When you find someone else, not only ask them questions but find out who they are frpm ppl they know. When i met my Master, we played online a few times and there was a girl who he chatted with as friends alot. so one time i pm'ed her and asked about him. she told me he was a reallt great person, a good friend and a person i could trust. i took her advice and never looked back. point being, ask a lot of questions a good Dom wont mind them, they will appreciate the fact that you are careful. If you find out they lie, its time to move on. just my opinion though. Good luck

Ex.Ballad
10-30-2008, 09:47 PM
I frankly don't think it matters whether or not he is going to do it again (even though it is very likely he will); The fact that he lied in the first place says something very fundamental about him and his perception of you: He lied to you so that you would agree to something you would not have agreed to, otherwise. He manipulated you and deprived you of your BASIC right to make informed decisions. THAT is what is wrong about lying when there isn't something incredibly important on the line: it is disrespectful and treats you in ways you would not or should not agree to be treated. Furthermore, the fact that he did this after you had made yourself emotionally vulnerable to him in the context of a relationship-- no! SO THAT you would make yourself emotionally vulnerable to him-- is despicable. Lying in relationships when there is agency and emotions on the line is disgusting to me, i don't care what form the relationship takes.

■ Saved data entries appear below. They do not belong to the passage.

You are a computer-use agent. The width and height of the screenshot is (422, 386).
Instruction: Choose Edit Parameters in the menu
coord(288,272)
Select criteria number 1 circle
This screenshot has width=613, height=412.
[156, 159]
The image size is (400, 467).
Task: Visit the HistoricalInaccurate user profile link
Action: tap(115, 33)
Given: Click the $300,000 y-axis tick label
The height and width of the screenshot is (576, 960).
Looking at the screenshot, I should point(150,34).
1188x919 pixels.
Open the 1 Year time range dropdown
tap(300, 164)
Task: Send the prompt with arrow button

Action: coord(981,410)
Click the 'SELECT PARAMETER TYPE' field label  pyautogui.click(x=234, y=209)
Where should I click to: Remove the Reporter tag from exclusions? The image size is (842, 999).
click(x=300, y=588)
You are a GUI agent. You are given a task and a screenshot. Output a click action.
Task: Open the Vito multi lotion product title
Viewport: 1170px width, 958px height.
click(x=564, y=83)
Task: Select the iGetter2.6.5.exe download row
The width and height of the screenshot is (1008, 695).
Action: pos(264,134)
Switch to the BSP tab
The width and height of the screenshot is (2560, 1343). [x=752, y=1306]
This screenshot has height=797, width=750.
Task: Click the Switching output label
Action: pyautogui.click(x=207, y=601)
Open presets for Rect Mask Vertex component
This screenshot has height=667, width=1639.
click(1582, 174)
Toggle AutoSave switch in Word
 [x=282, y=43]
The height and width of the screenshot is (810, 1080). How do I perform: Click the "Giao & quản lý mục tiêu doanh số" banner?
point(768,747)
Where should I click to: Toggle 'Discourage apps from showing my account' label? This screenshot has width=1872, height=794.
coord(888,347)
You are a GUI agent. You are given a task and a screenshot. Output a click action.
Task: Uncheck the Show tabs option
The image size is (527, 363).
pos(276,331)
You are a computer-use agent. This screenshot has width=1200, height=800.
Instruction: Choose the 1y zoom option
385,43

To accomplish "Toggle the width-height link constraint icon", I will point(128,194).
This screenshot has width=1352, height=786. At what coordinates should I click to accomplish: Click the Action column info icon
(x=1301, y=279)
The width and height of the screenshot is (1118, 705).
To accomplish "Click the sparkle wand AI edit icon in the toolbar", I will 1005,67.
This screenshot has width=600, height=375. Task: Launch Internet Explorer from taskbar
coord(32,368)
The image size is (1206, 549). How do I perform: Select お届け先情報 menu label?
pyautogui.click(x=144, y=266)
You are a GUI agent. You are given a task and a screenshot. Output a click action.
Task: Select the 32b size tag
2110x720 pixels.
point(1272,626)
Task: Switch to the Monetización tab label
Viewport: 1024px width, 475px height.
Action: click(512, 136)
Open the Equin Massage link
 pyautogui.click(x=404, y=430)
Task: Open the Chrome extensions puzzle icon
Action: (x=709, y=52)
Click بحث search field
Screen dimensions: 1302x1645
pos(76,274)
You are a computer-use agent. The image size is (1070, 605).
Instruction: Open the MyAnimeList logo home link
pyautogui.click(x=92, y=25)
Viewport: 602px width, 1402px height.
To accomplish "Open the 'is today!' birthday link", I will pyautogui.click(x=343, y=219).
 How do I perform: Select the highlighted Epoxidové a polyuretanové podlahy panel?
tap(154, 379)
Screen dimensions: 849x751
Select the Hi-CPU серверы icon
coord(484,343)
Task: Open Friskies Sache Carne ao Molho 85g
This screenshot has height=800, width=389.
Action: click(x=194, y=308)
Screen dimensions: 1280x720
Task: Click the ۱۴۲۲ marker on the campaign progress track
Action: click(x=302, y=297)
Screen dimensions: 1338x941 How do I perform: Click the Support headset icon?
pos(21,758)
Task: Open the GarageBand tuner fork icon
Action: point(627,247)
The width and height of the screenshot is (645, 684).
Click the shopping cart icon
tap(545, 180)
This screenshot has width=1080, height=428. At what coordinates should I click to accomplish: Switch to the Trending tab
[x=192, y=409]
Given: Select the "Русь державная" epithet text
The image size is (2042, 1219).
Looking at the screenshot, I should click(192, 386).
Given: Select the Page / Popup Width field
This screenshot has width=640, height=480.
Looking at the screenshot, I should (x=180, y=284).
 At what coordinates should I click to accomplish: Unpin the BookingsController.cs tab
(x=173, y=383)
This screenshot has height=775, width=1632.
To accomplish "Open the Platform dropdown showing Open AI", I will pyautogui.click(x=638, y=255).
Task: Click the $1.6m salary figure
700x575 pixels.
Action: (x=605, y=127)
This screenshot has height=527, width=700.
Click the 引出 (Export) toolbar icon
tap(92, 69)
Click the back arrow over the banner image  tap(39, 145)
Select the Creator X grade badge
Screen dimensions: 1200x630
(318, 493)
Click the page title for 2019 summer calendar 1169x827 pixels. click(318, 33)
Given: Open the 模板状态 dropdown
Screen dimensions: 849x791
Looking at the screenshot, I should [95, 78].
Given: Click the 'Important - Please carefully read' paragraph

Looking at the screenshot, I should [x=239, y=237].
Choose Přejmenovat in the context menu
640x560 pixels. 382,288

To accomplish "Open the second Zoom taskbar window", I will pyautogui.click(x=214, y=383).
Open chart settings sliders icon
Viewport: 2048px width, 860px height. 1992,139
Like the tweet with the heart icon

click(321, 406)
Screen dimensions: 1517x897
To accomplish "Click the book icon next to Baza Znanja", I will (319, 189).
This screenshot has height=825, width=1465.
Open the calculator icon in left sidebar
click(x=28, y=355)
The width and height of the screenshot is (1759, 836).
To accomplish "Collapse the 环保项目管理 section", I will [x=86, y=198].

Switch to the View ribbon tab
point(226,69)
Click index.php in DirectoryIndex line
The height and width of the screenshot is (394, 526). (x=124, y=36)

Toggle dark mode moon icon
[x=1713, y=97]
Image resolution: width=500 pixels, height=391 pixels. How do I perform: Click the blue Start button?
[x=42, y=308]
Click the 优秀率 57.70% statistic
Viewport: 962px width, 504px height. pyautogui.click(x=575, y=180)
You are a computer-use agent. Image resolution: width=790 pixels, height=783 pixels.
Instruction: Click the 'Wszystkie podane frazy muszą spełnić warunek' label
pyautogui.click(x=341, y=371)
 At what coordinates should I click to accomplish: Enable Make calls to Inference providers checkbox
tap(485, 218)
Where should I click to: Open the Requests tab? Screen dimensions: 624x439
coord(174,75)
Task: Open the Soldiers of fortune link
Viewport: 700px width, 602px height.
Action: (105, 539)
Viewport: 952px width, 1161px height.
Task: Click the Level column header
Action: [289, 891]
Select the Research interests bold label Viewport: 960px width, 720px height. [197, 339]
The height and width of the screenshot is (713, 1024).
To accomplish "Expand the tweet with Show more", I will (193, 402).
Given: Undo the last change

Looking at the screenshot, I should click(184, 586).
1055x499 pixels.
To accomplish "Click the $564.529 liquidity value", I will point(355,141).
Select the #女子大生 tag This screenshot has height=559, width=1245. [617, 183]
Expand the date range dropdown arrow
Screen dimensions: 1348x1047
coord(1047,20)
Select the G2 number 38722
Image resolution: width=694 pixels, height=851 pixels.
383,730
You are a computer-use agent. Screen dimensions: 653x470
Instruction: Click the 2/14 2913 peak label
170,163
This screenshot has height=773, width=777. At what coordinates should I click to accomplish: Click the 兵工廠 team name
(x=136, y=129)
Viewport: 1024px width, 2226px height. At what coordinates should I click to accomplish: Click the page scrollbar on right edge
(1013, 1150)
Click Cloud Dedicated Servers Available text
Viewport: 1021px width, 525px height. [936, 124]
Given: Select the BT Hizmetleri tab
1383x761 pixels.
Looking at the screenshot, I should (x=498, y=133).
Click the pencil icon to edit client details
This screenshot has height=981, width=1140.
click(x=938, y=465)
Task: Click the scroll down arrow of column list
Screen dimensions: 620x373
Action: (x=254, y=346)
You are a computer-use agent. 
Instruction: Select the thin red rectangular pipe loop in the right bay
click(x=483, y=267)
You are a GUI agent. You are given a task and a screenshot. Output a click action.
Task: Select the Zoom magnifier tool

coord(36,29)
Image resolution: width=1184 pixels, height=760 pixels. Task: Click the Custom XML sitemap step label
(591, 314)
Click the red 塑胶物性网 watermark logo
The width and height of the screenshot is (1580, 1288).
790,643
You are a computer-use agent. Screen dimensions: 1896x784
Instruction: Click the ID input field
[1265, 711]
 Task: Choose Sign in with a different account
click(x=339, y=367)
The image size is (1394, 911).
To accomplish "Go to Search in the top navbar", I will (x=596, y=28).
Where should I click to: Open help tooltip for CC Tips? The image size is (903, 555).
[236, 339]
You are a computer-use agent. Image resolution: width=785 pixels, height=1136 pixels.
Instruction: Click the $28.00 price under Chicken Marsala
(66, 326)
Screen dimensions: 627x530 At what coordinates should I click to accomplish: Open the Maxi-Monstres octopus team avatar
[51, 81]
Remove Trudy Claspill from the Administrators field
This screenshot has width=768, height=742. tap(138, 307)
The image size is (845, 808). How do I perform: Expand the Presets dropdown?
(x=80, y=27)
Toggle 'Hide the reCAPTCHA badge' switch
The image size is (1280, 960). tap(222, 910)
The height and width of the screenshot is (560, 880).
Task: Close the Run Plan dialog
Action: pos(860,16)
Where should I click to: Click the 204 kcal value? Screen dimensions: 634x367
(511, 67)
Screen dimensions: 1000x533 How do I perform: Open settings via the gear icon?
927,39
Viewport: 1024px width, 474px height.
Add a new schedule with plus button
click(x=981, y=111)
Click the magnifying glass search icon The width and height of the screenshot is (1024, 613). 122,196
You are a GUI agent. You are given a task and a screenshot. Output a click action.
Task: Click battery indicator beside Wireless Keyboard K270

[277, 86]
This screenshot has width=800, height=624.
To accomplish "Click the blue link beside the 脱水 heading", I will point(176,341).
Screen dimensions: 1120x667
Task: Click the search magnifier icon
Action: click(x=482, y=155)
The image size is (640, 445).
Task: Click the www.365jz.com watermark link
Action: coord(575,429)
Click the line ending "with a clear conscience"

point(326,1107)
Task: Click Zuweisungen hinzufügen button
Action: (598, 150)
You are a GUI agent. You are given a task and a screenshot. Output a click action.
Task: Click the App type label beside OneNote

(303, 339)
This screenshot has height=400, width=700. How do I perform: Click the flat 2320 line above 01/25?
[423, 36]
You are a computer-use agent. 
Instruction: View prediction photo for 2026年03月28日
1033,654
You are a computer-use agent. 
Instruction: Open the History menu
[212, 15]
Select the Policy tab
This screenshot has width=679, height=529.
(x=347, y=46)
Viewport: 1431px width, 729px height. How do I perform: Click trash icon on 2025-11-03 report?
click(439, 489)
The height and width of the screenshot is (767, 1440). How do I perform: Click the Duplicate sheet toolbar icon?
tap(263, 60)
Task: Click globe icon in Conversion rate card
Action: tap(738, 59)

IF YOU DON'T THINK SOMETHING IS A BIG DEAL, THEN YOU SHOULD NOT FEEL INCLINED TO LIE ABOUT IT.

DUMP HIS ASS.

Hime
11-05-2008, 12:29 AM
I am in a non-mono, married M/s relationship... for us, it is fabulous; but we are honest and constantly communicating about it. We have also had poly relationships in the past, and the biggest mistake in those was always lying, and lack of communication. I personally can't handle the idea of my Master having a bdsm relationship with someone else, anymore (his encounters are always casual and vanilla). The bottom line is that there are two issues here... one is that he lied. I can't imagine being able to really work that out in an online format. The second is that, lying aside... would you even want to be with someone who is poly? If you think that might be ok, or even very enjoyable...then great!-- That opens up possible new relationship avenues for you. But, regardless I would not try it with him. Liars don't make good friends, much less doms. And poly doms have to practically be superman.

Yeah, same here. I'm poly, I don't even mind if my husband has a BDSM relationship with someone else, and I have zero tolerance for jealousy, but I also have zero tolerance for lying. There's a big difference between being jealous and feeling hurt that someone lied to you.

Arria
11-05-2008, 05:44 AM
"Oh you lied becuase you didnt want to hurt my feelings?? Didnt you think that lying and cheating were going to crush me when i found out?" by shayna
and
"IF YOU DON'T THINK SOMETHING IS A BIG DEAL, THEN YOU SHOULD NOT FEEL INCLINED TO LIE ABOUT IT." by ExBallad

pretty well sums it up for me! Well said, nothing to add.

shayna{L_D}
11-05-2008, 07:37 AM
"Oh you lied becuase you didnt want to hurt my feelings?? Didnt you think that lying and cheating were going to crush me when i found out?" by shayna
and
"IF YOU DON'T THINK SOMETHING IS A BIG DEAL, THEN YOU SHOULD NOT FEEL INCLINED TO LIE ABOUT IT." by ExBallad

pretty well sums it up for me! Well said, nothing to add.